@ericpietrowicz Sounds good. I appreciate the update! I certainly understand that as we all should enjoy time with friends and family over the holidays. I just wanted to make sure this continues to be investigated and hopefully resolved soon after the New Year.
I have a larger number of devices on solar panels and lipo battery. The user expects the device to be always on/always connected, our solar panels are not sized for this type of constant current draw. This worked quite well at the 9mA rate but won’t anymore.
The biggest question I have is do you think existing devices in the field that didn’t have any software updates made since last year are impacted by this as well? My use case is very seasonal (Feb - April) and most devices will be coming online in the next month. I am not sure if they will be impacted or not. If it’s cloud side/cellular tower side issue, I suspect they might be.
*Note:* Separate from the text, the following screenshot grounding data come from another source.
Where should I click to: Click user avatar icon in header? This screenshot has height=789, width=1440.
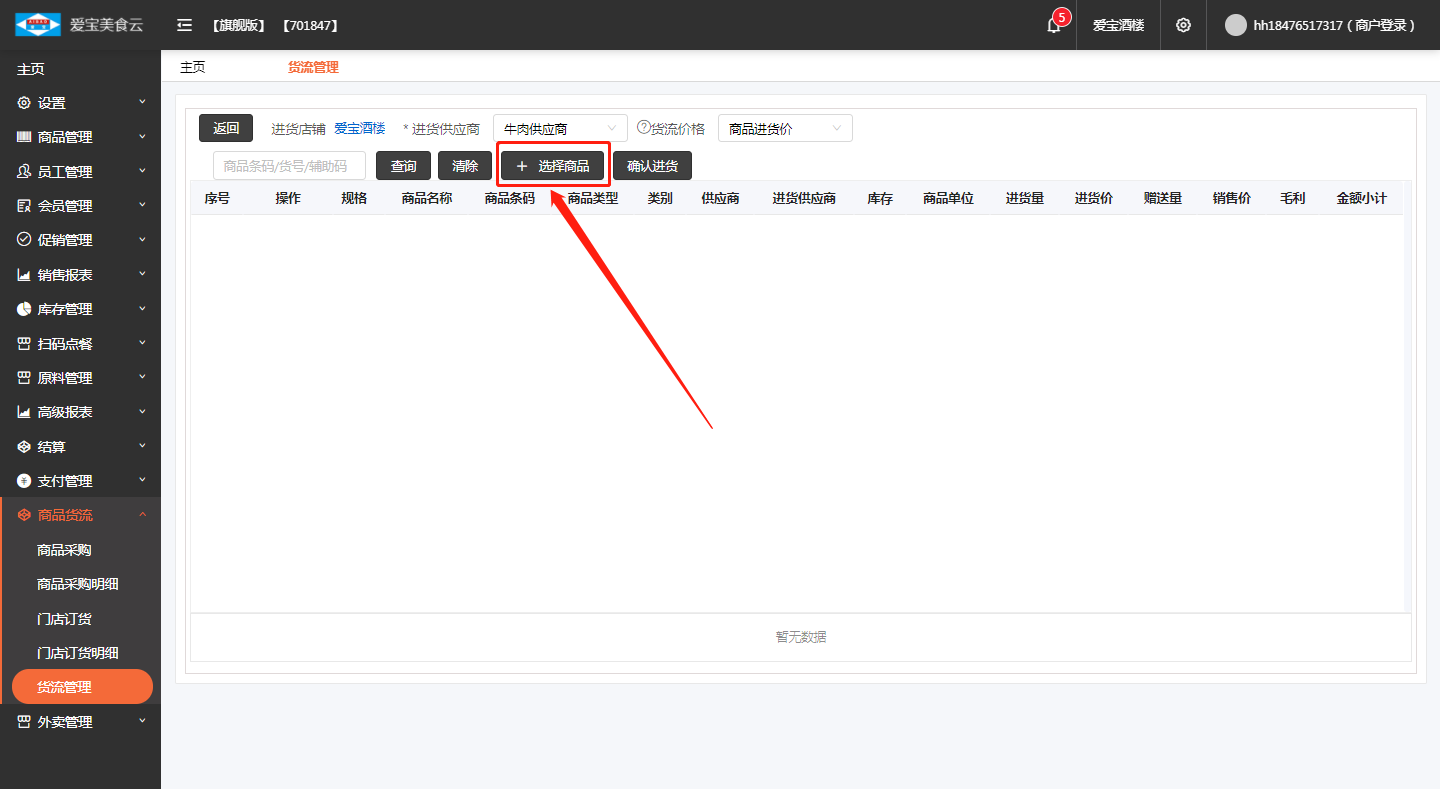(1236, 25)
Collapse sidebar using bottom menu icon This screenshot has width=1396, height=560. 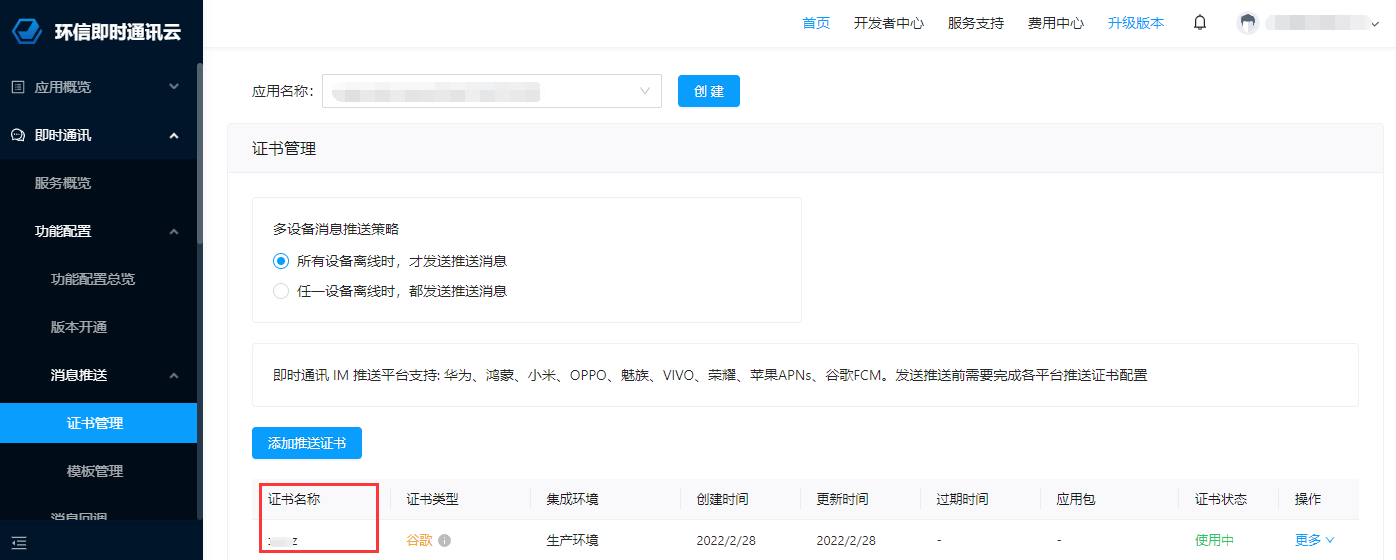(18, 543)
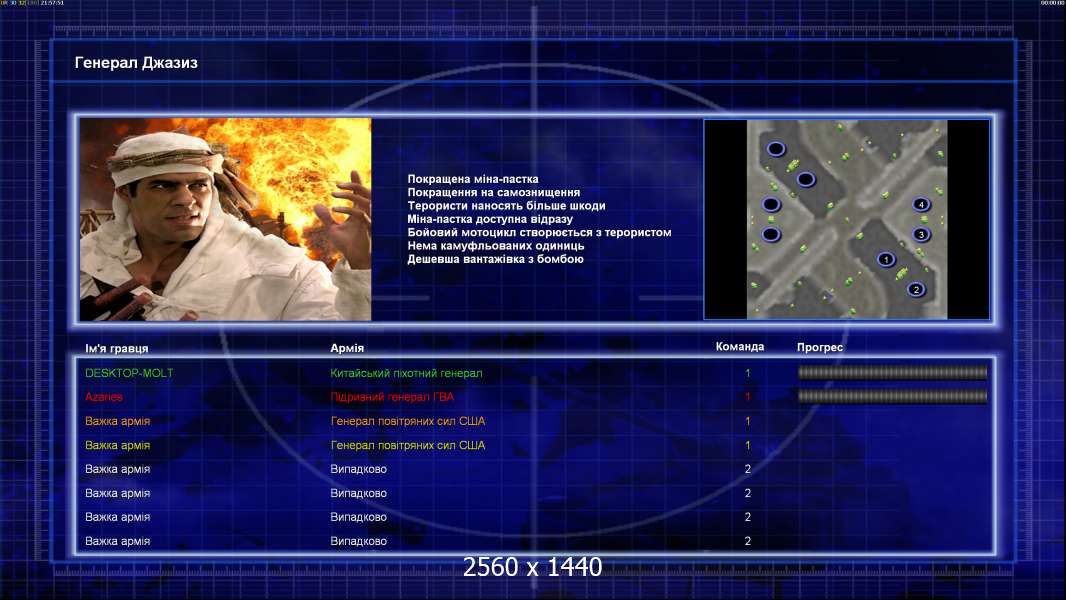1066x600 pixels.
Task: Click the "Прогрес" column header
Action: click(820, 348)
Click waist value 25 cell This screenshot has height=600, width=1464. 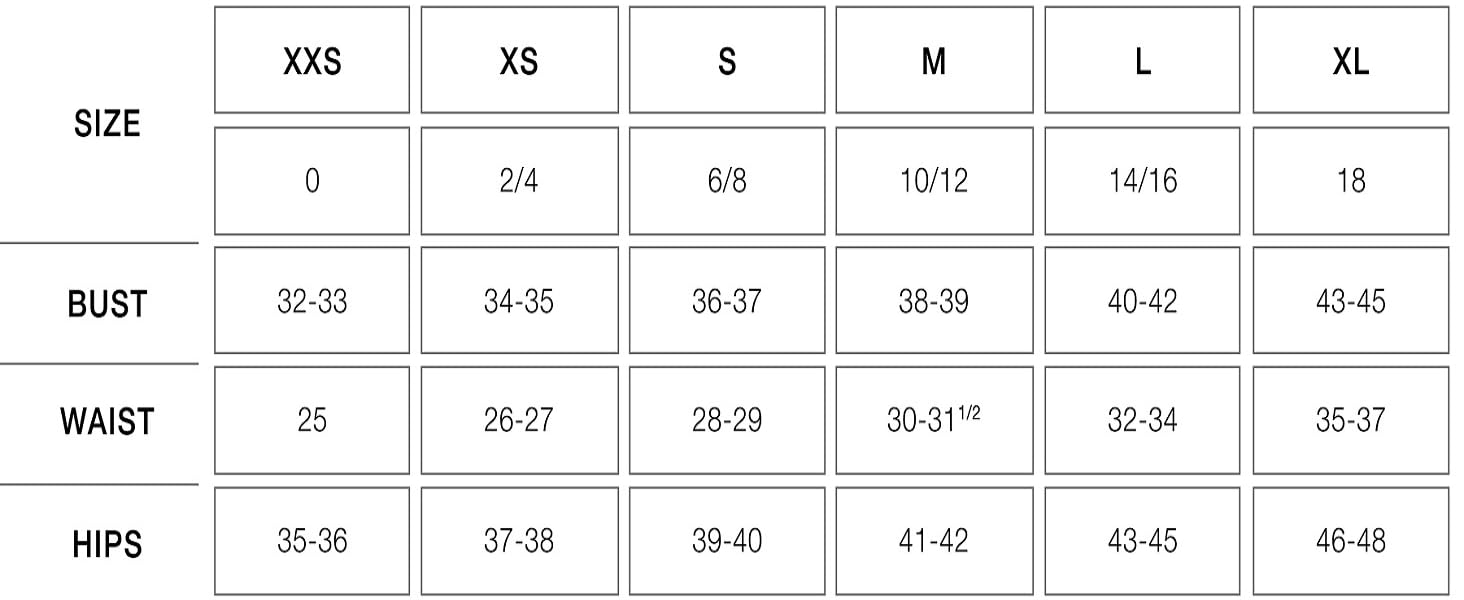312,420
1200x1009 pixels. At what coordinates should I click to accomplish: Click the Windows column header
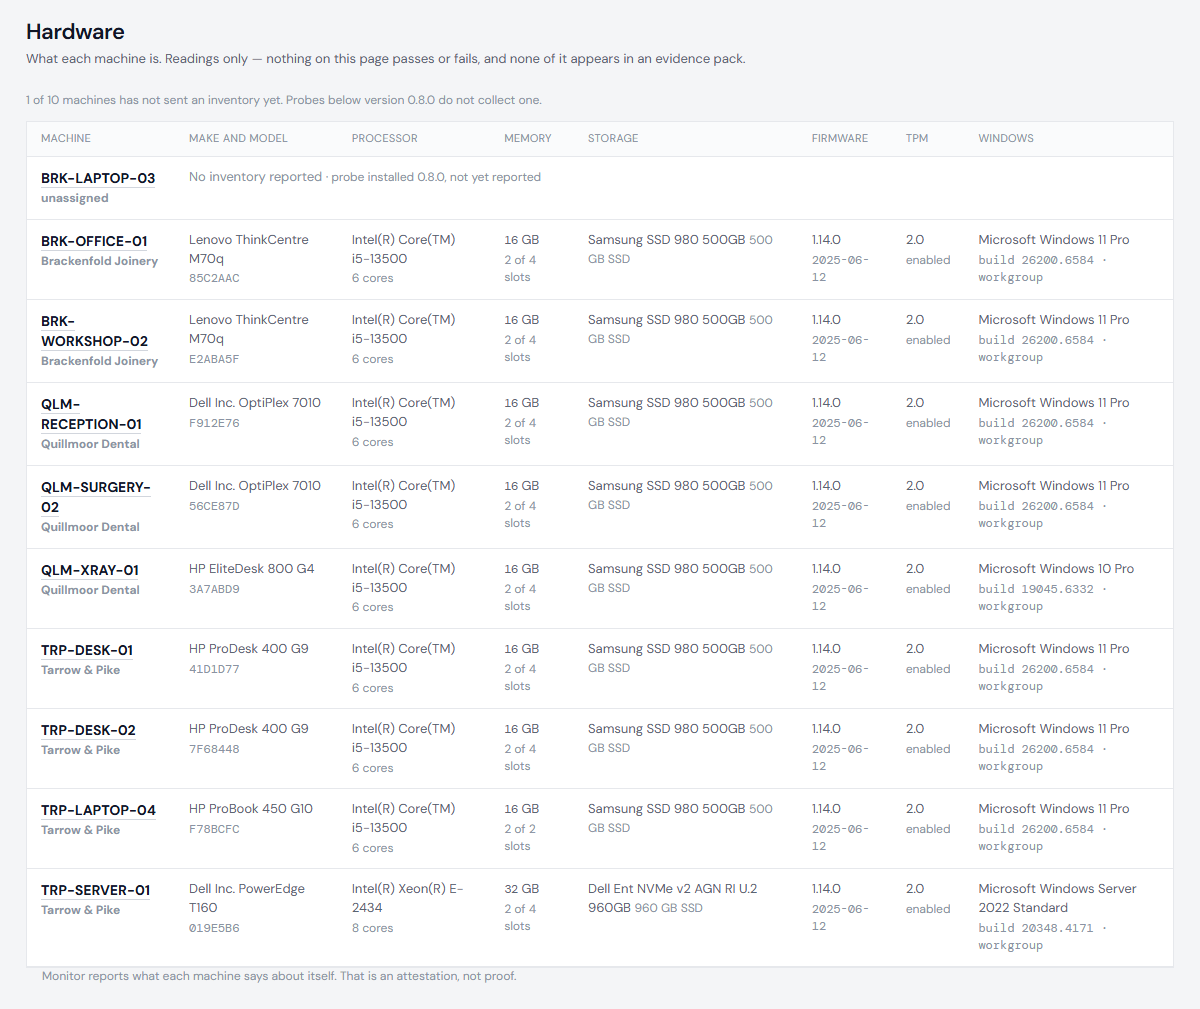[1006, 139]
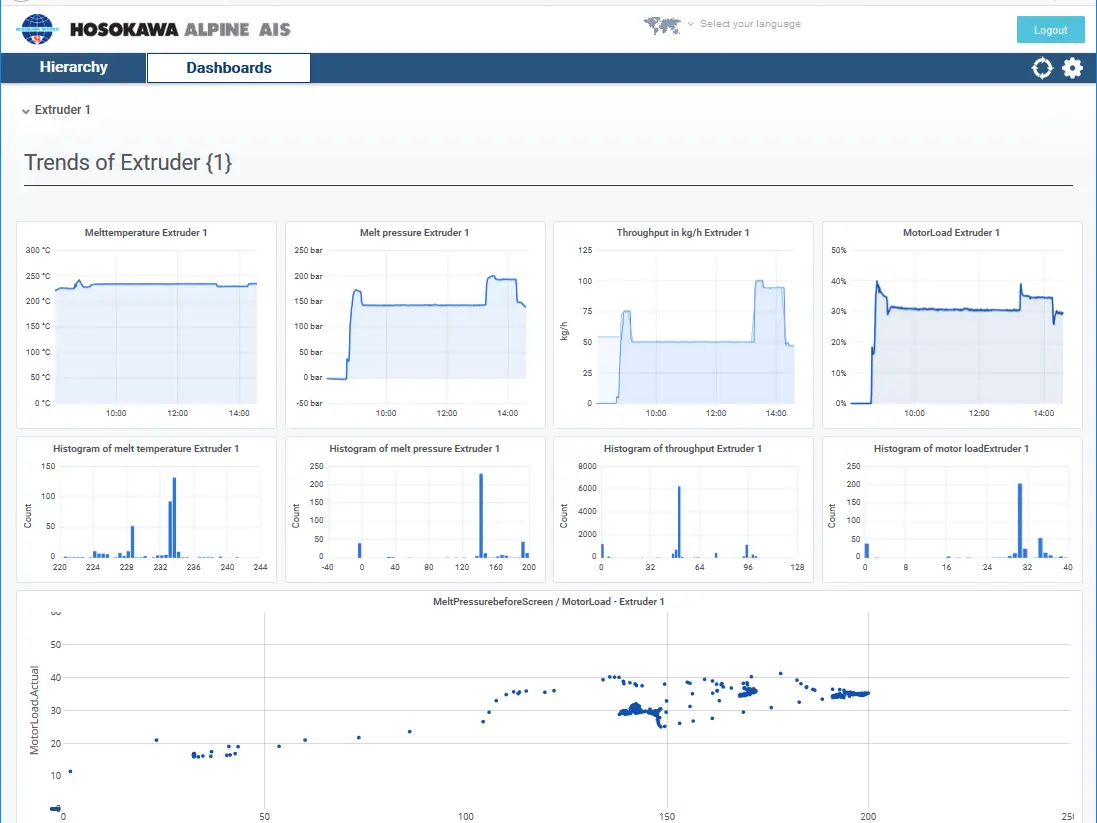
Task: Click the Hosokawa Alpine globe logo
Action: click(x=38, y=29)
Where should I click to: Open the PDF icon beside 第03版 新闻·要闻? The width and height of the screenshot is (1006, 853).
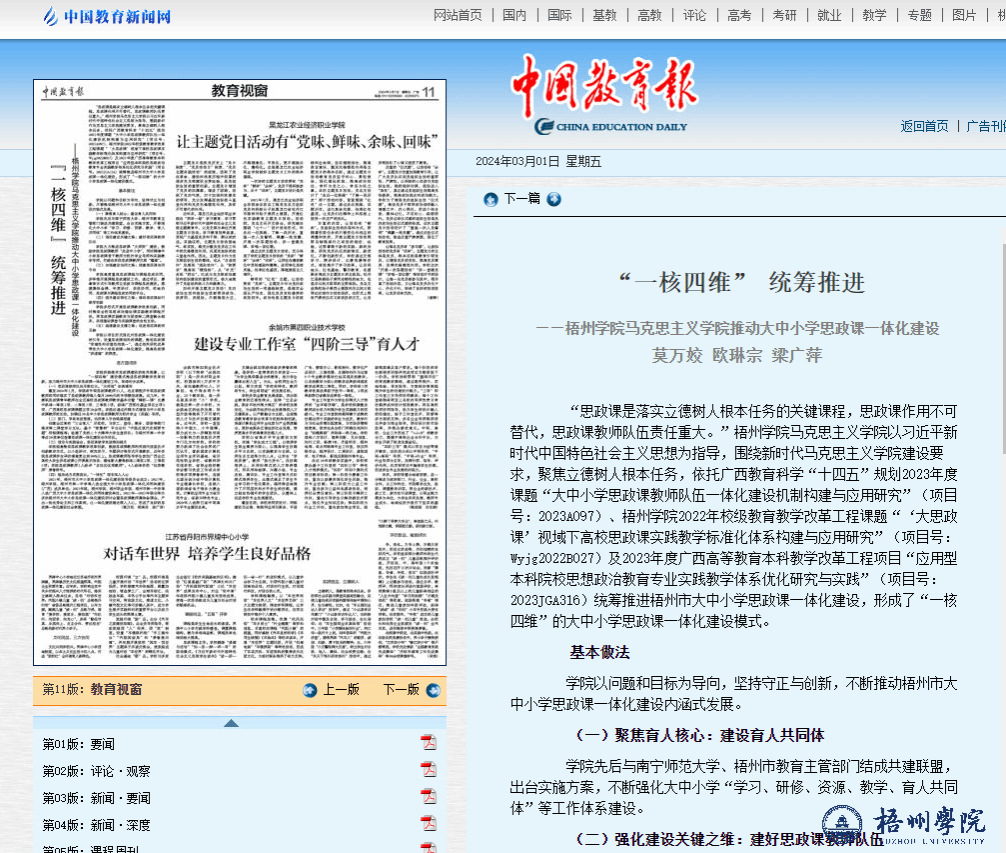pyautogui.click(x=428, y=797)
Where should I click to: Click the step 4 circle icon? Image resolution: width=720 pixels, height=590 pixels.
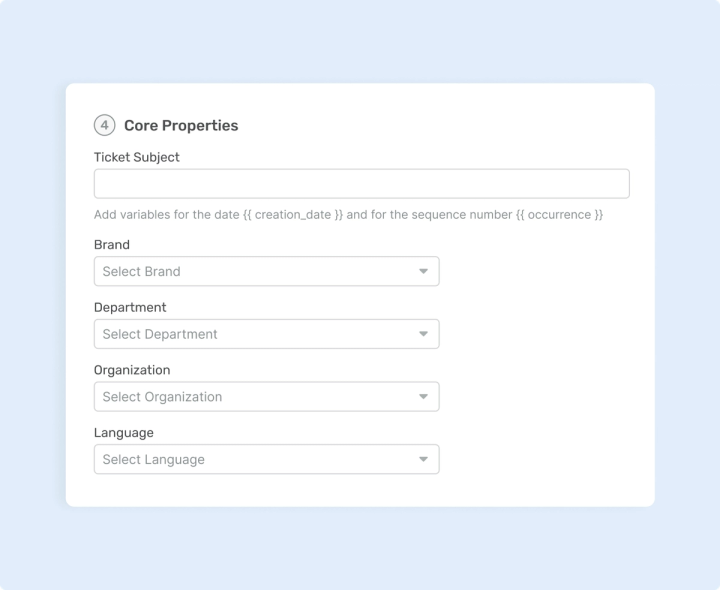click(104, 125)
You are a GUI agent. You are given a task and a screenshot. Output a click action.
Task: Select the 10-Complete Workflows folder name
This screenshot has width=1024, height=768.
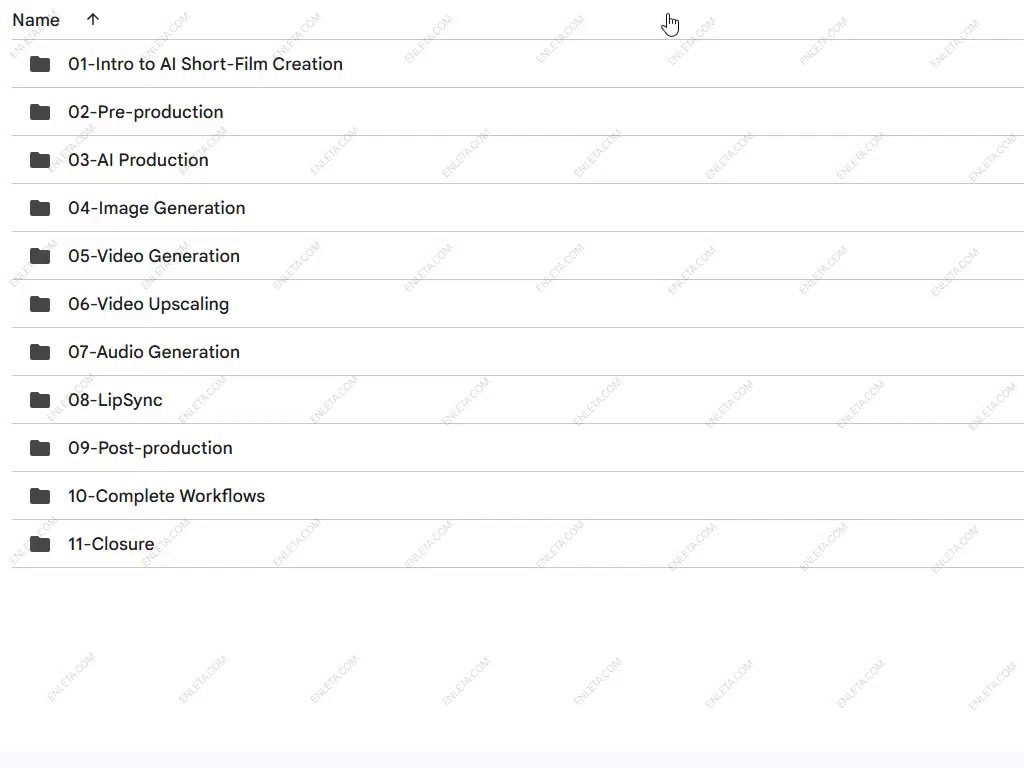tap(166, 496)
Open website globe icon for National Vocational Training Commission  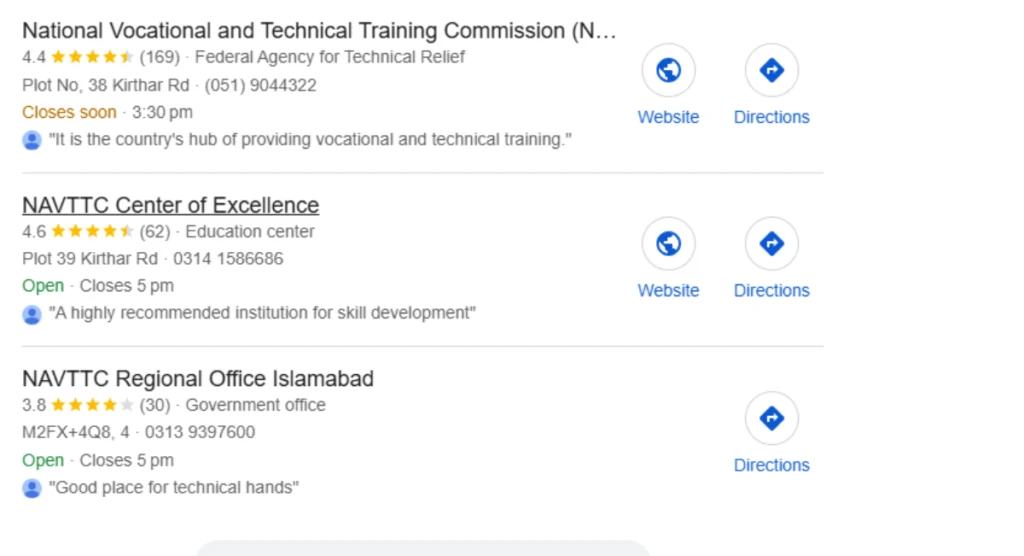click(x=668, y=70)
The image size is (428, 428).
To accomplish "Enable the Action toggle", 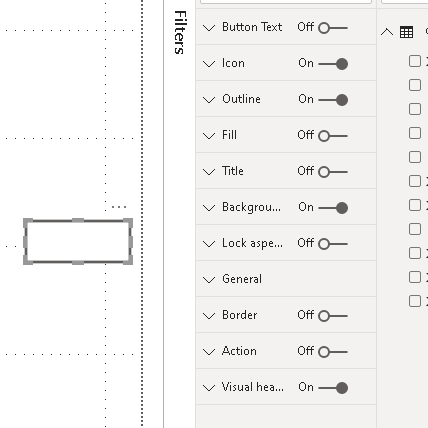I will (x=333, y=352).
If it’s a device side issue and I leave the device at device OS 5.5.0 but deploy new application code, would it receive an update to the cellular mode. that would cause it to be impacted by this? I was planning on deploying new application code to the fleet but I’d hate to introduce this issue to the fleet for some minor most cosmetic updates.
I understand you may not know the answers to those yet, but as soon as you have any insights to share it would be greatly appreciated. You can share here or if you prefer, a DM is fine as well! Thanks!
As Eric mentioned - the engineers we need to look at this have not been able to over the break. We'll hopefully have feedback by next Friday during our triage call. (I'm also blocked form testing as I'm in ZA where there is no M1)
Unless you update DeviceOS when compiling your FW, nothing in terms of the modem/non-app FW behaviour would change. (Only when flashing FW compiled for a higher FW version will DeviceOS update).
Have you observed this behaviour on anything but newer DeviceOS versions? Is 5.5.0 still stable?
Yeah, I totally understand with the holiday break and what not... likewise I sure appreciate the update and responsiveness here.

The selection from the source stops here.